The wispy tendrils of a long-dead star curl around a dense sphere of extraordinary power in this spooky view of the Crab Nebula.
The star that became the Crab Nebula went supernova centuries ago, from Earth's perspective — in 1054, it burned so brightly that skywatchers could see it shining during the day for more than three weeks, according to records from the time, and its fires were visible to the naked eye at night for two years. [Boo! The Spookiest Nebula Photos Ever]
The excess gas stretches outward from the dead star's location, 6,500 light-years away in the constellation Taurus, and it conceals a powerful heart: a neutron star with the sun's mass packed into just a few miles' diameter. The object spins 30 times a second, generating a trillion volts of power and creating an expanding series of shock waves (seen in the center of the photo).
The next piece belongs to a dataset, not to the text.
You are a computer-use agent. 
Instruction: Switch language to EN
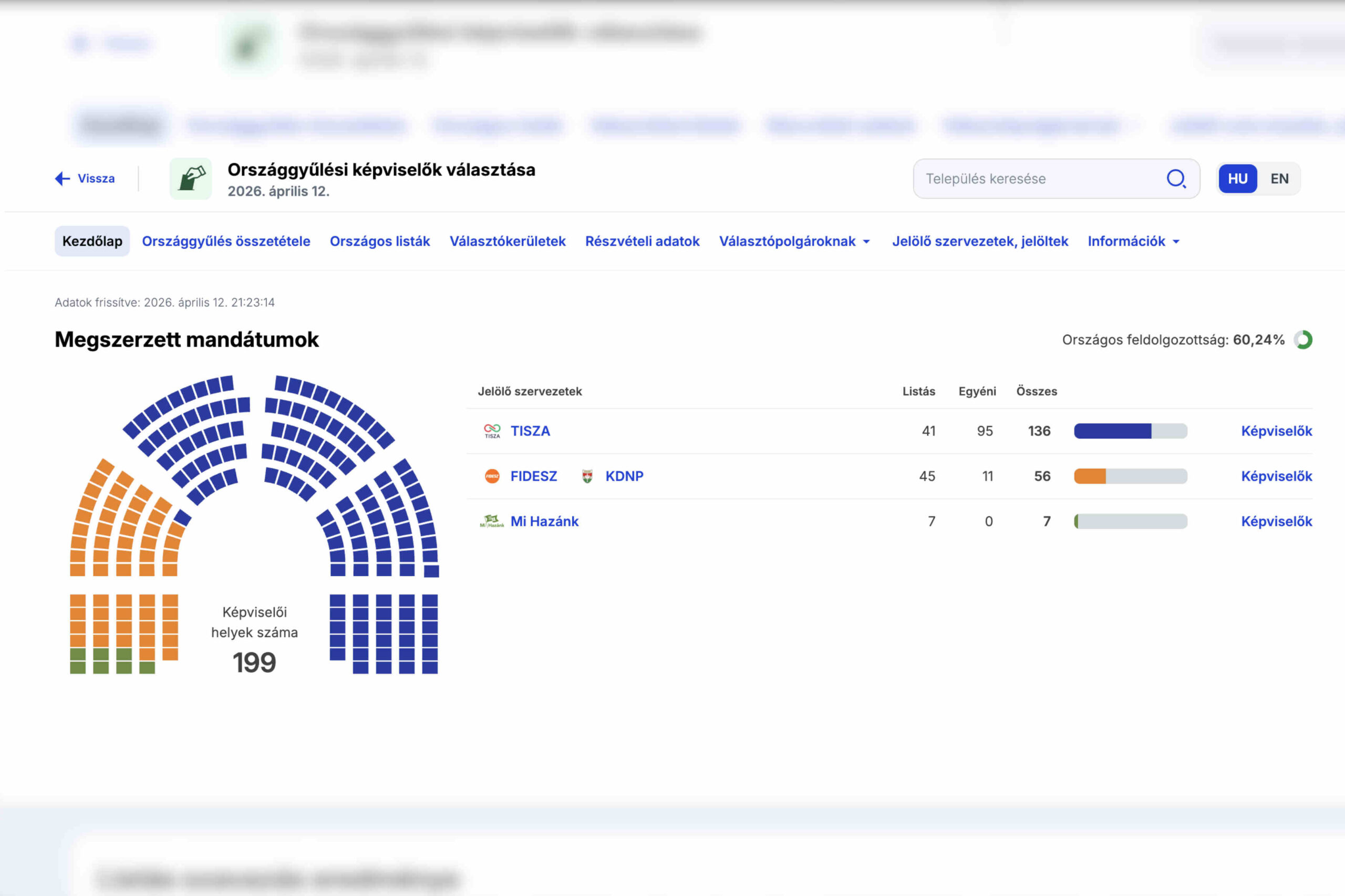click(x=1279, y=179)
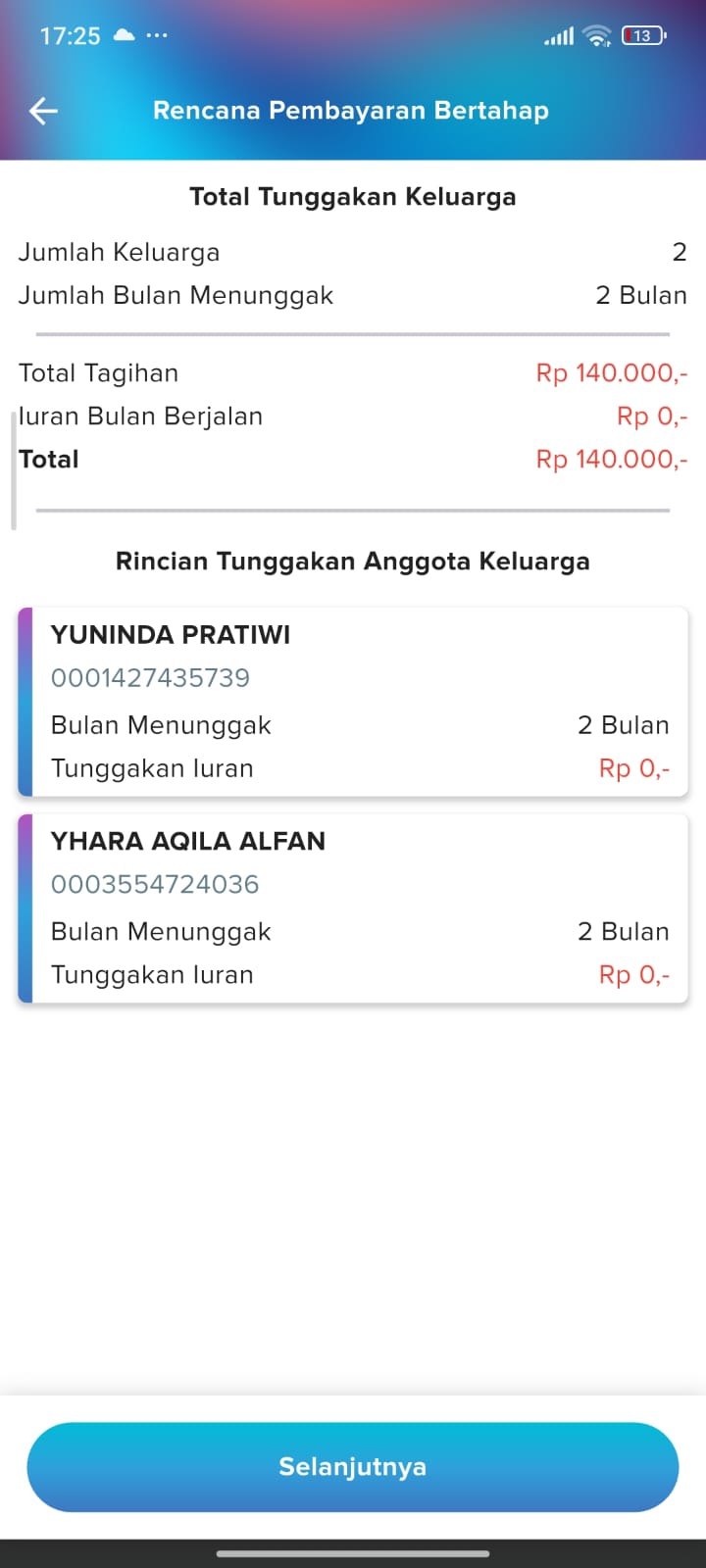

Its regular spin and radiation toward Earth make it a pulsar, which researchers use as cosmic clocks.
The image was captured by the Hubble Space Telescope over the course of nine months in 2012, and was given a green hue in honor of Halloween, Hubble scientists said in a statement. The whole gaseous tableau stretches 10 light-years across.
Our own sun is smaller than the star that created this stellar graveyard, so its ultimate fate will leave a different scene. As the sun's fuel supply runs down and it begins fusing heavier elements, it will grow larger and larger — first swallowing up Mercury's, then Venus', then Earth's current orbit. Its outer layers will puff away, creating a shell-like nebula of gas. The stellar core will be left as a dense white dwarf star, near the size of Earth — the solar system's final resting place, shrouded in a gauzy planetary nebula.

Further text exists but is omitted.